Ms Keegan announced a new national website called ‘Transforming Social Care’ would help explain the White Paper’s contents but Ms Kendall asked her “How will some kind of website pay care workers bills?”
Ms Kendall also asked why the social care plan was separate from the NHS plan, if more integration was needed. Unlike the NHS which is a public body, Ms Keegan replied, social care has over 18,000 private business and “that’s why we have a different strategy” for social care.
Care cap: 'Working class dementia tax'
The minister said the integration of health and social care will be the subject of another white paper being introduced “early next year”. Ms Keegan also said the government was introducing a care cap on personal care costs of £86,000 to give people “peace of mind”. She said: “No one will be worse off compared to the current system and many, many people will be better off.”
Labour leader Keir Starmer during PMQs (1 December) earlier that day told Prime Minister Boris Johnson that reforms including the government’s social care cap are a “working class dementia tax”. Mr Johnson in reply called him "Captain Hindsight" and repeated his mantra: "We’re fixing social care".
Ex-health secretary Jeremy Hunt said the White Paper was “three steps forward and two steps back” and had made it “very hard to see an end” to the care workforce crisis.
The care minister was asked by Dr Phillipa Whitford (MP Central Ayshire, Scottish National Party), if she would introduce free personal care in England, consider raising the pay of care workers to £10 an hour and ensure the health and care visa includes care workers. Ms Keegan replied: “We do have a visa route for senior care workers.”

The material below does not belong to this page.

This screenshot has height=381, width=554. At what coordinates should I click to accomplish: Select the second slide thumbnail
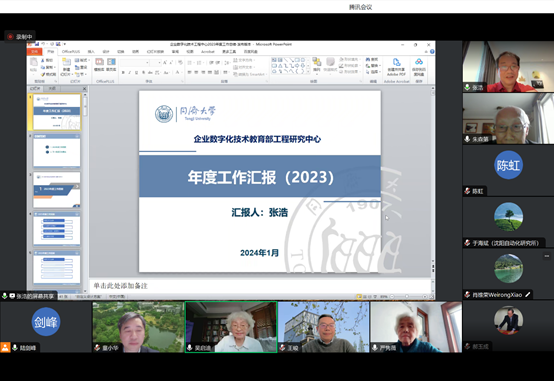tap(57, 152)
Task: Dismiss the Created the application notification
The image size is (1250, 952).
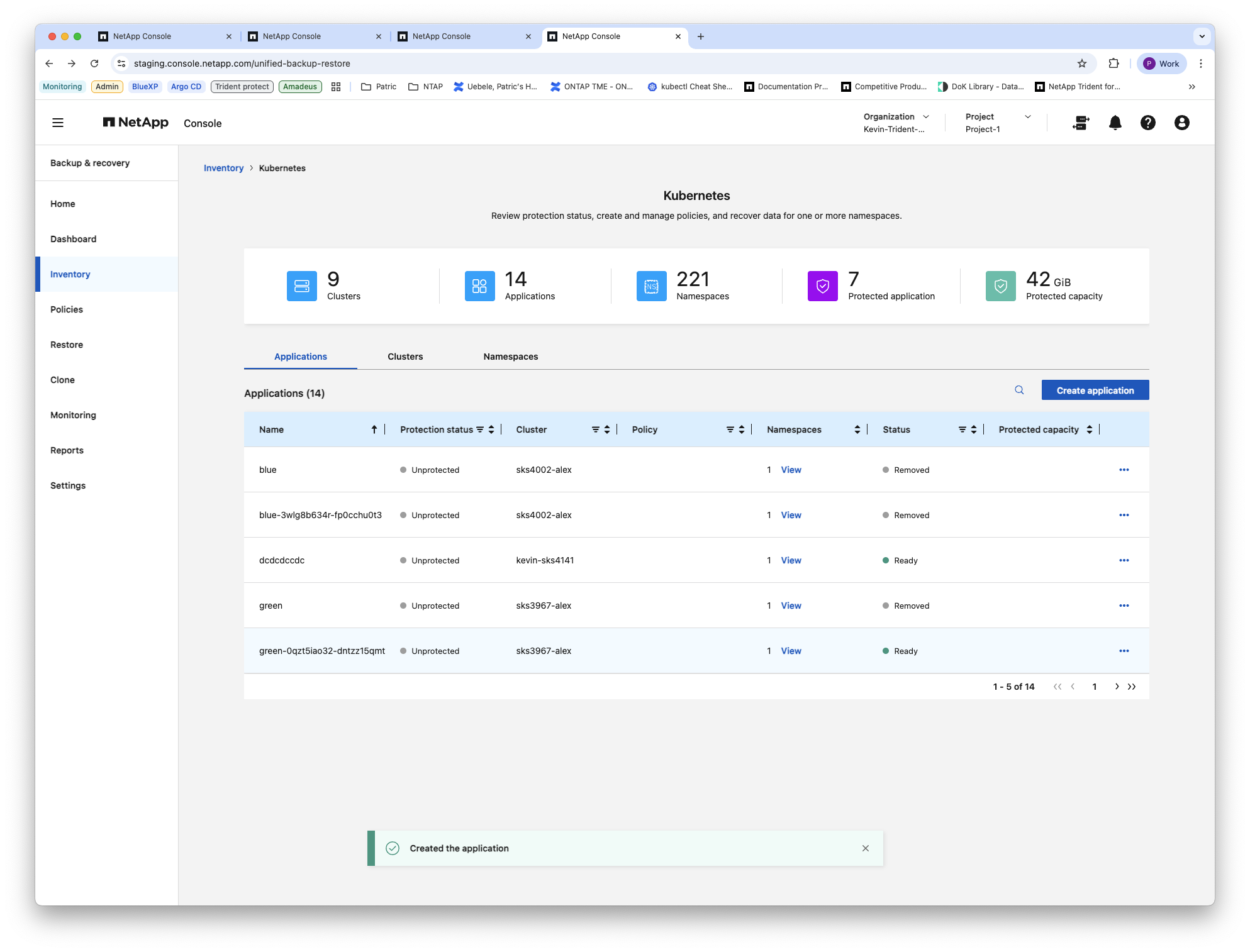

At the Spending Review in October, the government announced £5.4 billion over three years for adult social care. It was confirmed that £1.7bn of this funding would be for improvements in the adult social care system in England.
Some £3.6 billion will pay for the cap on care costs, the extension to means test, and will support progress towards local authorities paying 'a fair cost of care'. This investment in adult social care is being funded from the new Health and Social Care Levy.
Charity: White Paper not a F1 car but a ‘saloon car at best’
Dr Rhidian Hughes, chief executive of the Voluntary Organisations Disability Group (VODG), said: “Sadly, government’s ambitions to improve the lot of care workers falls far short today with no measurable impact on care worker take home pay.”
Caroline Abrahams, charity director of Age UK, said: "Rather than the formula one vehicle that was required, the Paper is an underpowered saloon car at best.
"Meanwhile, Rome burns. Chronic workforce shortages are the biggest concern and seem to be getting worse, with uncompetitive pay the main culprit. If COVID surges this winter because of the new variant these workforce problems will be magnified.”
'Not game-changing'
Dr Jane Townson, the chief executive of the Homecare Association, said: "It is very encouraging that home-based support and care is at the heart of the vision for social care articulated in the Adult Social Care Reform White Paper. This is what we wanted to see.
"Whilst the proposals contain welcome additional funding for a range of areas... they do not address underlying systemic issues."
Highlighting that home care receives only four per cent of the amount invested in the NHS, she said: "The £500m allocated for workforce equates to £111 per person per year. All additional funding is positive but this is not game-changing and the proposals are unlikely to have a significant impact on recruitment and retention."
"We call on the government to walk the talk on levelling up and provide sustainable funding for community and social care."